第25回遺伝性腫瘍学会

6月14日、15日に都内で開催された『第25回遺伝性(家族性)腫瘍学会』に産婦人科から松浦、田嶋の2人、そして当院からは乳腺科医師、看護師、遺伝カウンセラーが参加してきました。
25年の歴史を持つ家族性腫瘍学会は今回の学術集会以降、『遺伝性腫瘍学会』へと名称が変更になりました。
遺伝、腫瘍と聞くと、近年着目されている『がんゲノム医療』『Precision Medicine』を思い浮かべる方も多いかもしれませんが、実はちょっと違います。がんゲノム医療はがん細胞の遺伝子変異をターゲットにした検査、治療方法の開発、実臨床への応用ですが、遺伝性腫瘍は先天的(生まれたときから)に遺伝子変異(病的バリアント)をもっている人に発生した腫瘍のことです。
今回の学会のテーマは『がんゲノム新時代』であり、がんゲノムとオーバーラップすることもありますが、学会の対象疾患はあくまで遺伝性疾患であり、その予防や早期発見、治療方法の開発などについて議論される場です。対象となる遺伝性疾患としては、産婦人科関連では遺伝性乳癌卵巣癌症候群、やLynch症候群などが挙げられます。学会参加者も産婦人科医だけでなく、腫瘍内科、乳腺科、外科、小児科など多くの専門分野から、さらには臨床遺伝領域に携わる看護師や遺伝カウンセラーなどのコメディカルまで多くの職種が参加し、知識を深めるとともに、情報交換、議論を交わすことのできる場です。

今回は施設内臨床研究でもある遺伝性乳癌卵巣症候群を含む卵巣がんのリスクが高いと考えられるような方に対して行っている卵巣がんサーベイランス(卵巣がん検診)について発表しました。
卵巣がん検診は世界的にも推奨されている方法はありません。基本的に推奨されているのはリスク低減卵管卵巣摘出術(卵巣がん発症前に予防的に卵巣・卵管を切除する手術)です。
しかし、日本では遺伝性乳癌卵巣癌症候群は保険適応疾患ではないために、自費診療(当院の場合は70万円)となり、希望者に負担をかけてしまっている状況があります。遺伝子検査だけでも約30万円と高額です。そういった背景があるにも関わらず、希望者が遺伝子検査、手術ではなく、検診を望んでも、検診はしても意味がないと断られてしまうケースもあります。
当院のサテライトクリニックである亀田京橋クリニック(https://www.kameda-kyobashi.com/ja/index.html)では、2015年1月より卵巣がんハイリスク検診事業を開始し、4年間における実績を発表しました。
院内臨床研究として50名の方々に参加して頂き、1年ごとの骨盤MRI、6ヵ月ごとのエコー、腫瘍マーカー採血を行っています。幸いにも卵巣がんを発症した方はいませんが、その間に遺伝子検査や手術を受けるきっかけができたこともありました。
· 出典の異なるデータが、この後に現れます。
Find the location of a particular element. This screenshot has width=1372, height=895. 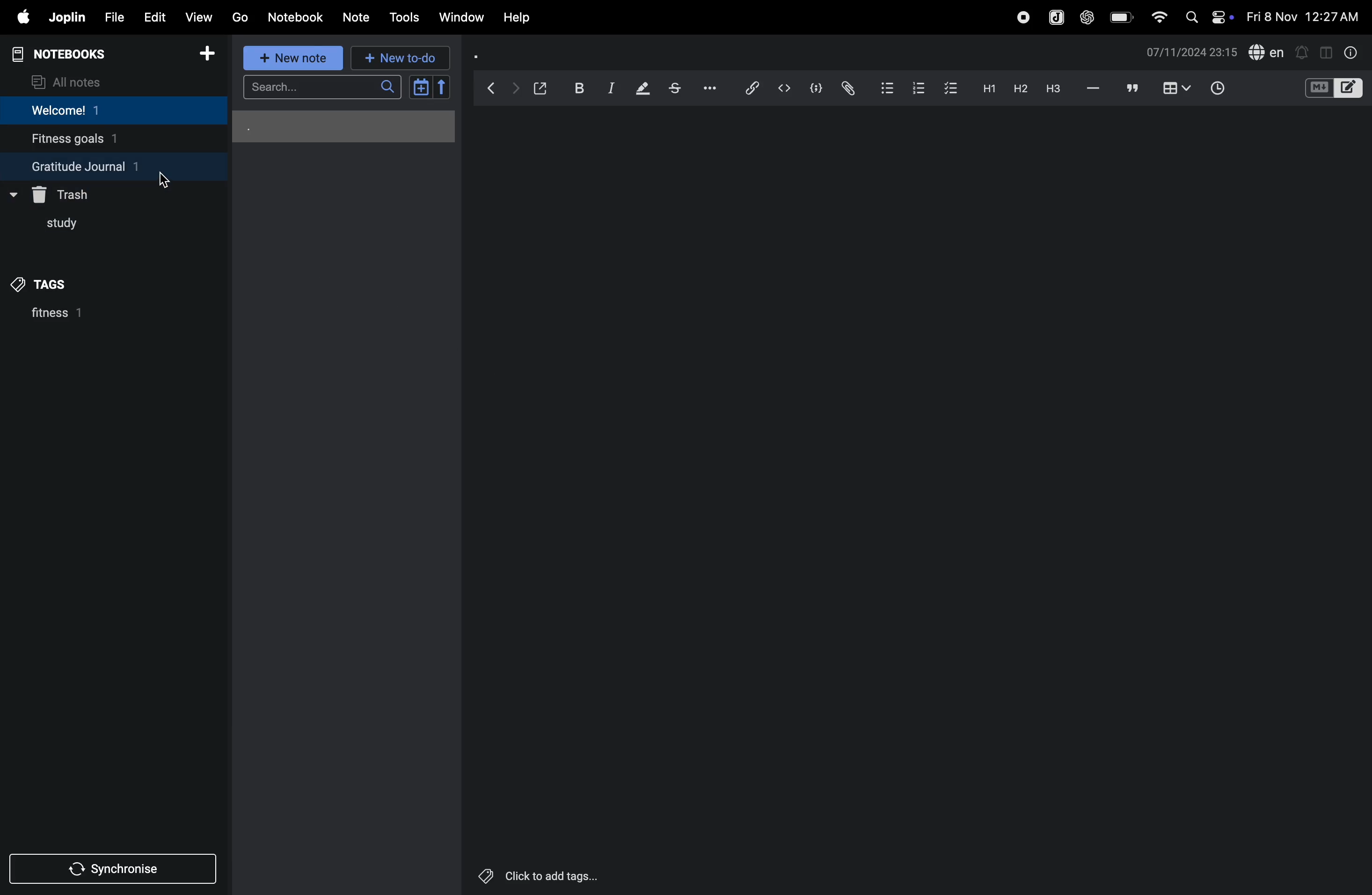

create alert is located at coordinates (1303, 54).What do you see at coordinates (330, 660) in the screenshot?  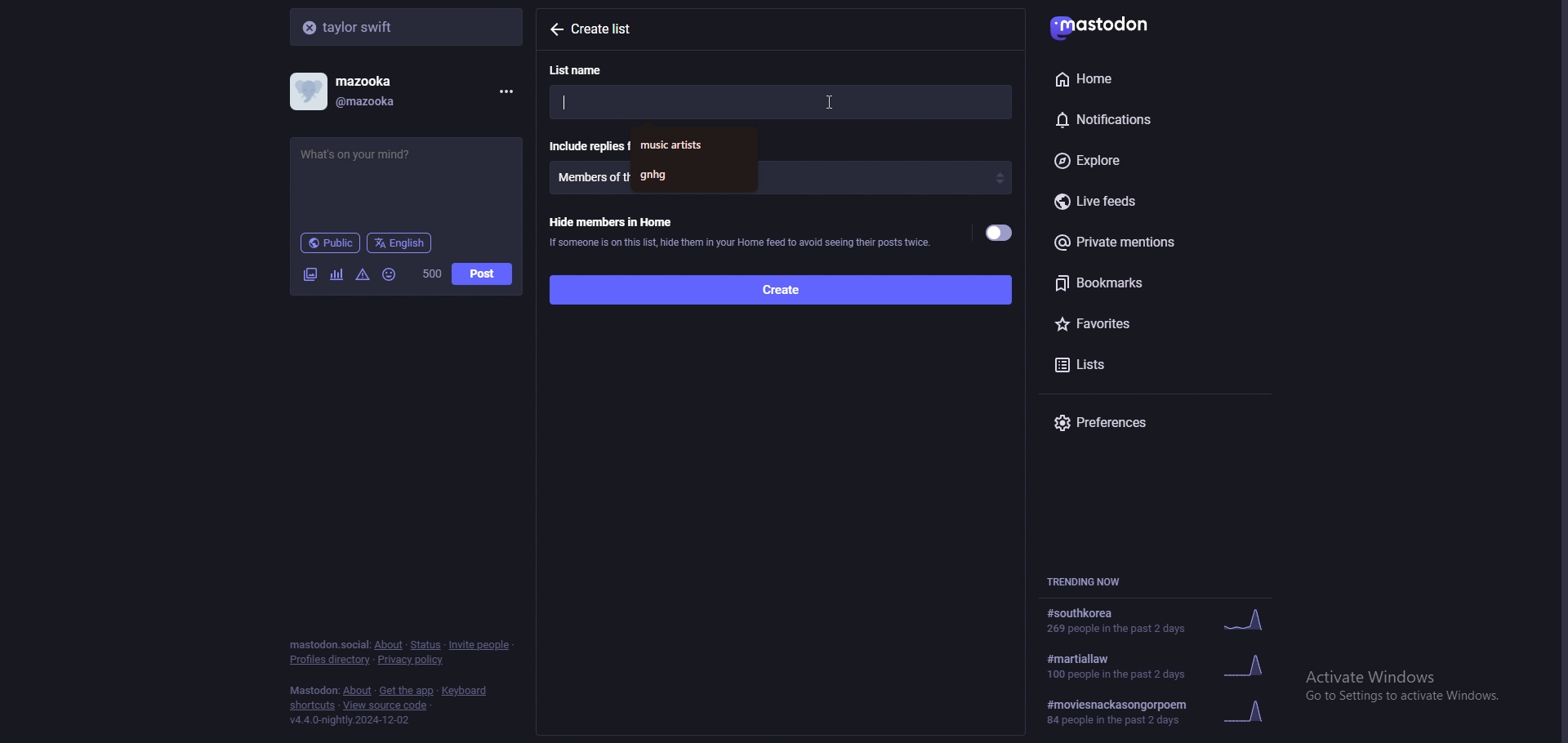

他の卵巣疾患や腫瘍マーカーが上昇する場合は、保険診療として精査を追加することにより不要な手術は回避することができています。サーベイランスはただの検診ではなく、遺伝子検査を受けて変異が見つかった方、見つからなかった方、遺伝子検査を受けるかどうか考えている方、皆様にとってとても重要な選択肢であると考えています。協力者の方に感謝するとともに、今後も研鑽を重ね、さらなる診療内容改善にむけて努力していきたいと思います。

↓学会の幹事校で仕事中のM場先生(左、亀レジ卒)を捕まえて一緒にパシャリ!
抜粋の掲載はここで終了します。